Starting situation – Repayment of capital contribution
The liability of limited partners of a KG [German limited partnership] or a GmbH & Co. KG [German limited partnership with a limited liability company as a general partner] vis à vis the company’s creditors is restricted to the amount of their limited partnership contribution or liability capital contribution as recorded in the commercial register. Once this amount has been paid then, generally, further liability can no longer be considered. However, this would not apply if the capital contribution has been repaid to the limited partners. In this respect, the liability to third parties is then restored once more. This is also frequently the situation in the case of investments in ship funds where distributions are regularly paid out to an investor although the profits that have actually been generated are insufficient to cover these. In this sense, this would then be deemed to constitute the repayment of a capital con-
tribution that would result in liability being restored.
The extent of liability in the event of insolvency
In the cases in question,(BGH from 15.12.2020, case reference: II ZR 108/19, and from 28.1.2021, case reference: IX ZR 54/20), insolvency proceedings pertaining to the assets of the fund management company were opened each time and, in the course of these, the ships were sold. Switching to the so-called tonnage tax method of determining taxable income, prior to the crisis already, had ultimately resulted in a trade tax liability for the company (add-back of the hidden reserves determined during the switch to this method of determining taxable income). In each case, the insolvency administrator held the limited liability partners liable for the tax payment.

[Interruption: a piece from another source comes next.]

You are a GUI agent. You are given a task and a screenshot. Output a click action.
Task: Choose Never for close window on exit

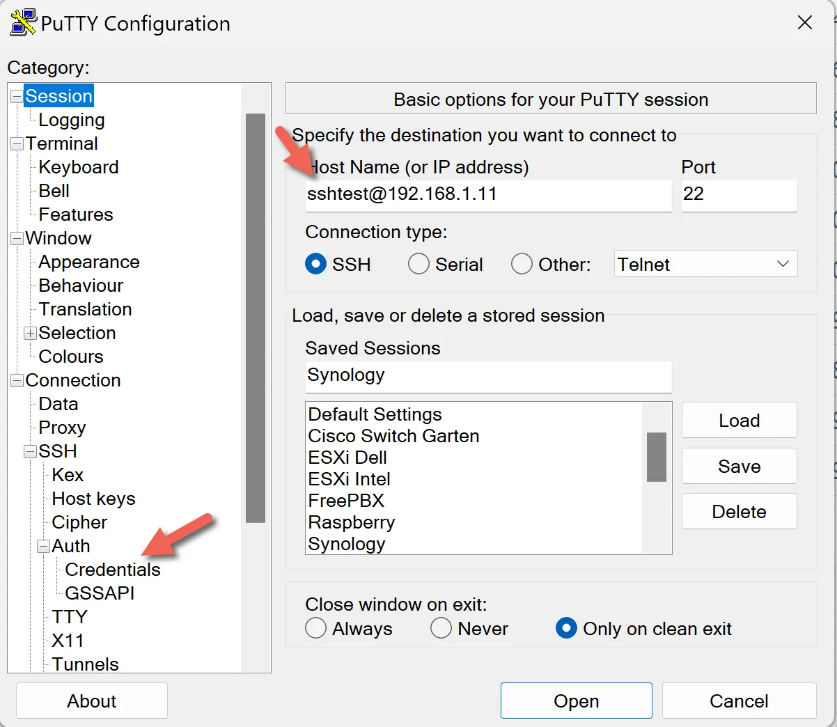tap(441, 628)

The BGH judges ultimately accepted that the limited partners could be held liable and essentially based their decision on the fact that the tax liability was established prior to the opening of insolvency proceedings. The basis for the trade tax liability was created, prior to the insolvency, by switching the method of determining taxable income so that the trade tax, which was triggered as a consequence, was covered by the partners’ liability.
Even though these new rulings will be of little comfort to limited partners who are affected, nevertheless, they do at least provide considerably more legal certainty in the area of the liability of limited partners in the event of insolvency. From now on, the exclusion of liability can only be considered for those obligations that arise as genuine preferential liabilities incurred as a result of legal acts by the insolvency administrator. By contrast, if the liability was already established prior to the insolvency – which is frequently the case not only for tax liabilities but also, e.g., in the case of continuous obligations – then the limited partner would not be able to claim any limitation of liability.